# Task description:
Rename "coordinate pair" to "point pair" everywhere it appears in the items below, and leave all else unchanged.

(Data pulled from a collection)
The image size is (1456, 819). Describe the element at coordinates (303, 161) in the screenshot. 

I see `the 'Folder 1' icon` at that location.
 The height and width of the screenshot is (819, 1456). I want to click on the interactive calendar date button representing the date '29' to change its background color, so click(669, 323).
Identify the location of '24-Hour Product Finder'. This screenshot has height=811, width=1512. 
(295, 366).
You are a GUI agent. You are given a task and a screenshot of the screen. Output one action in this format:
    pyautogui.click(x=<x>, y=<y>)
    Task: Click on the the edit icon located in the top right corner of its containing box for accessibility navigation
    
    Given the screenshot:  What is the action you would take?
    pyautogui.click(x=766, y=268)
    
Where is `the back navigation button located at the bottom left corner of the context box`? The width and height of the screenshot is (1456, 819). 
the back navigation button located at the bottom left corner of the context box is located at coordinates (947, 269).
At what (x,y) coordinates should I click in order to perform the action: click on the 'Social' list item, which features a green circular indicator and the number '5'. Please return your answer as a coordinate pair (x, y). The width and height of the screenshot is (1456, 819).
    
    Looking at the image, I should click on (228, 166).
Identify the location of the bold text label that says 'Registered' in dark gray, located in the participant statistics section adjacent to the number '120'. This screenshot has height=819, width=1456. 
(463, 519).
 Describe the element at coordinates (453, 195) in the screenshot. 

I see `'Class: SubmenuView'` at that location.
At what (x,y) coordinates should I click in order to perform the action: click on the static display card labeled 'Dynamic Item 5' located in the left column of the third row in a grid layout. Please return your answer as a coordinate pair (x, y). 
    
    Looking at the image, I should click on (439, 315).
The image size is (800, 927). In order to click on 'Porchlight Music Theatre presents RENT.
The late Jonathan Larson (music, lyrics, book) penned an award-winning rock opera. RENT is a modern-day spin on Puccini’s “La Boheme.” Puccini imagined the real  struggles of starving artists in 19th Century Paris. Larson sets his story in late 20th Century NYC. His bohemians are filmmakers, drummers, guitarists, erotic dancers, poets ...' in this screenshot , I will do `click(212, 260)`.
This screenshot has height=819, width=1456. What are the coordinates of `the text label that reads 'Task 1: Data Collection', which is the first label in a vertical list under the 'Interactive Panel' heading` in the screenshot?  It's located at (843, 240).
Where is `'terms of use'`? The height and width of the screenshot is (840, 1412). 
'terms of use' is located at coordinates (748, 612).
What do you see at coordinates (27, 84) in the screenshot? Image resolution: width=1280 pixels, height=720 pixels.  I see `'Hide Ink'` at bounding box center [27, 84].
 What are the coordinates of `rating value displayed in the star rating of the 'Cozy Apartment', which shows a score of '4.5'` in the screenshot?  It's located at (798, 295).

# Answer to the task:
The image size is (1456, 819). Describe the element at coordinates (303, 161) in the screenshot. 

I see `the 'Folder 1' icon` at that location.
 The height and width of the screenshot is (819, 1456). I want to click on the interactive calendar date button representing the date '29' to change its background color, so click(669, 323).
Identify the location of '24-Hour Product Finder'. This screenshot has height=811, width=1512. 
(295, 366).
You are a GUI agent. You are given a task and a screenshot of the screen. Output one action in this format:
    pyautogui.click(x=<x>, y=<y>)
    Task: Click on the the edit icon located in the top right corner of its containing box for accessibility navigation
    
    Given the screenshot:  What is the action you would take?
    pyautogui.click(x=766, y=268)
    
Where is `the back navigation button located at the bottom left corner of the context box`? The width and height of the screenshot is (1456, 819). 
the back navigation button located at the bottom left corner of the context box is located at coordinates (947, 269).
At what (x,y) coordinates should I click in order to perform the action: click on the 'Social' list item, which features a green circular indicator and the number '5'. Please return your answer as a point pair (x, y). The width and height of the screenshot is (1456, 819).
    
    Looking at the image, I should click on (228, 166).
Identify the location of the bold text label that says 'Registered' in dark gray, located in the participant statistics section adjacent to the number '120'. This screenshot has height=819, width=1456. 
(463, 519).
 Describe the element at coordinates (453, 195) in the screenshot. 

I see `'Class: SubmenuView'` at that location.
At what (x,y) coordinates should I click in order to perform the action: click on the static display card labeled 'Dynamic Item 5' located in the left column of the third row in a grid layout. Please return your answer as a point pair (x, y). 
    
    Looking at the image, I should click on (439, 315).
The image size is (800, 927). In order to click on 'Porchlight Music Theatre presents RENT.
The late Jonathan Larson (music, lyrics, book) penned an award-winning rock opera. RENT is a modern-day spin on Puccini’s “La Boheme.” Puccini imagined the real  struggles of starving artists in 19th Century Paris. Larson sets his story in late 20th Century NYC. His bohemians are filmmakers, drummers, guitarists, erotic dancers, poets ...' in this screenshot , I will do `click(212, 260)`.
This screenshot has height=819, width=1456. What are the coordinates of `the text label that reads 'Task 1: Data Collection', which is the first label in a vertical list under the 'Interactive Panel' heading` in the screenshot?  It's located at (843, 240).
Where is `'terms of use'`? The height and width of the screenshot is (840, 1412). 
'terms of use' is located at coordinates (748, 612).
What do you see at coordinates (27, 84) in the screenshot? Image resolution: width=1280 pixels, height=720 pixels.  I see `'Hide Ink'` at bounding box center [27, 84].
 What are the coordinates of `rating value displayed in the star rating of the 'Cozy Apartment', which shows a score of '4.5'` in the screenshot?  It's located at (798, 295).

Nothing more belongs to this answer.